Un ouvrage qui vient combler un manque évident, rédigé à l’image de ce qu’il préconise, avec clarté et précision. Même s’il est orienté sciences « dures » dans ses exemples et dans l’évocation de sections qu’on ne rencontre pas partout (« matériel »), chacun devrait pouvoir y trouver, jeunes chercheurs en particulier, des appuis solides pas tant pour améliorer son expression que pour la rendre plus intelligible et plus en adéquation avec les codes attendus du genre.

CR de Catherine Didier-Fèvre

Quand vous voulez expérimenter de nouvelles choses en cuisine, vous allez chercher un livre de recettes ou vous faites une recherche sur les sites culinaires dont internet regorge. Quand vous êtes apprentie chercheuse et que vous avez un article scientifique à écrire, vous avez le même réflexe. Mais vous vous rendez assez vite compte que ces genres de manuel ne sont pas très nombreux ou alors sont vieillissants (cf. L’art de la thèse, 1985, malgré de nombreuses mises à jour : 1994, 2001, 2003, 2006.). Aussi, quel bonheur de lire un guide de recettes pour la recherche, comme celui de Lindsay – Poindron !

La méthode mise au point ici a été élaborée au fil du temps et des séances de cours et de travaux dirigés. Rédigée par deux enseignants en biologie animale, aujourd’hui à la retraite, elle ne vise pas à l’universalité mais ouvre des pistes appréciables pour qui a besoin de rédiger un article scientifique. Ce n’est pas un problème à prendre à la légère car, dans le cadre des évaluations de type AERES, si on veut publier, il faut absolument réussir à passer le cap de l’évaluation anonyme de votre travail. Pour cela, il faut connaître les codes à suivre et un ouvrage comme celui-là vous accompagne.
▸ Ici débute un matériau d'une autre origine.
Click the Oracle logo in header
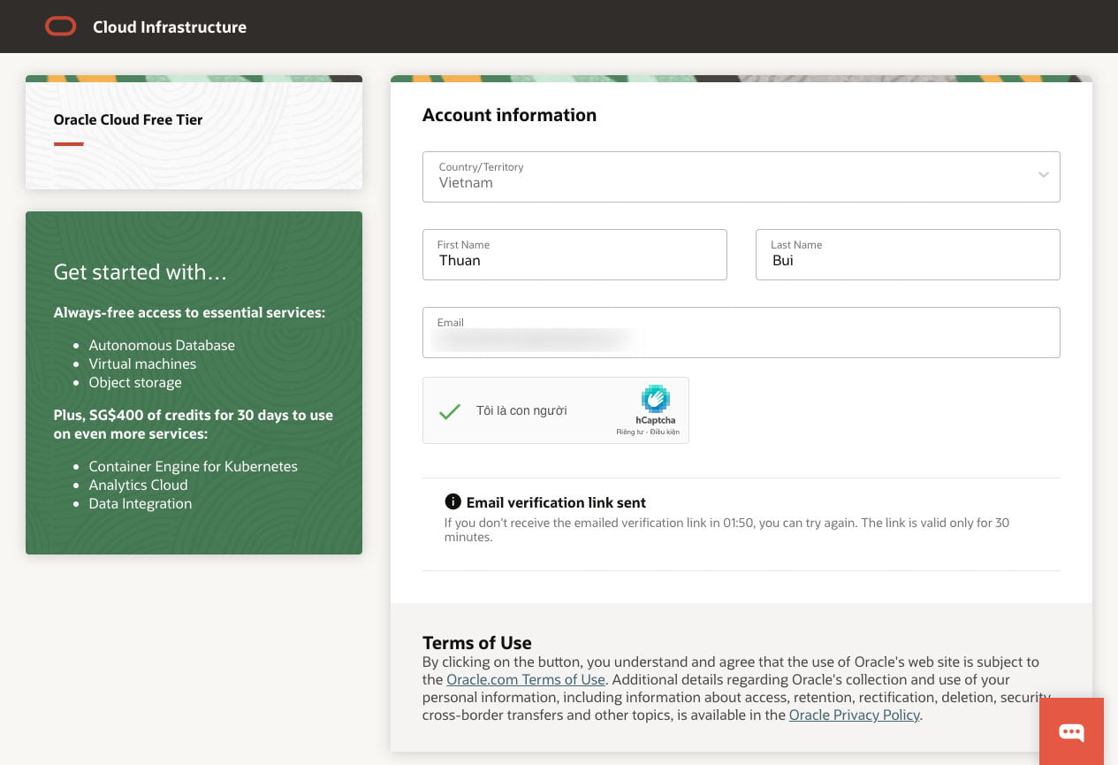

Ce guide part du principe que « La rédaction scientifique est bien plus qu’un exercice littéraire et même qu’elle n’est pas du tout, ou presque pas, un exercice littéraire. » et surtout que « la qualité et la facilité de rédaction des résultats d’une expérimentation dépendent étroitement de la qualité de la recherche qui a produit ces résultats. » Ainsi, le ton est donné très vite (p. 7) ! Si vous n’arrivez pas à rédiger, ce n’est pas pour des problèmes de rédaction mais parce que votre recherche ne tient pas debout ! Mieux ne pas pour vous en rendre compte au stade final de la rédaction mais bien en amont, en parlant de votre recherche à d’autres, y compris à ceux qui ne sont pas spécialistes. Pour être réussie la recherche doit être pensée, y compris dans l’optique d’être vulgarisée.
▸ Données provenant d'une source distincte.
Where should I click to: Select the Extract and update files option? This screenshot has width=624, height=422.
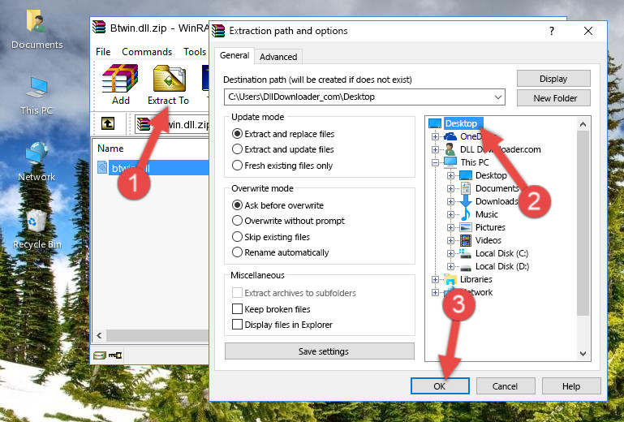pyautogui.click(x=238, y=149)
Comme pour une dissertation, un bon texte est celui qui réussit à intéeurosresser son lecteur ! Tout réside dans la capacité de l’auteur de ce texte à capter l’attention du lecteur et à maintenir celle-ci jusqu’à la dernière ligne. Pour cela, le style d’écriture doit être précis, clair et concis. Il s’agit d’écrire « pour informer et pas pour impressionner. (…) Si vous êtes chercheur et que votre ambition est de recevoir un jour le Prix Nobel, essayez de l’obtenir en sciences pour votre recherche plutôt qu’en littérature pour votre style de prose. »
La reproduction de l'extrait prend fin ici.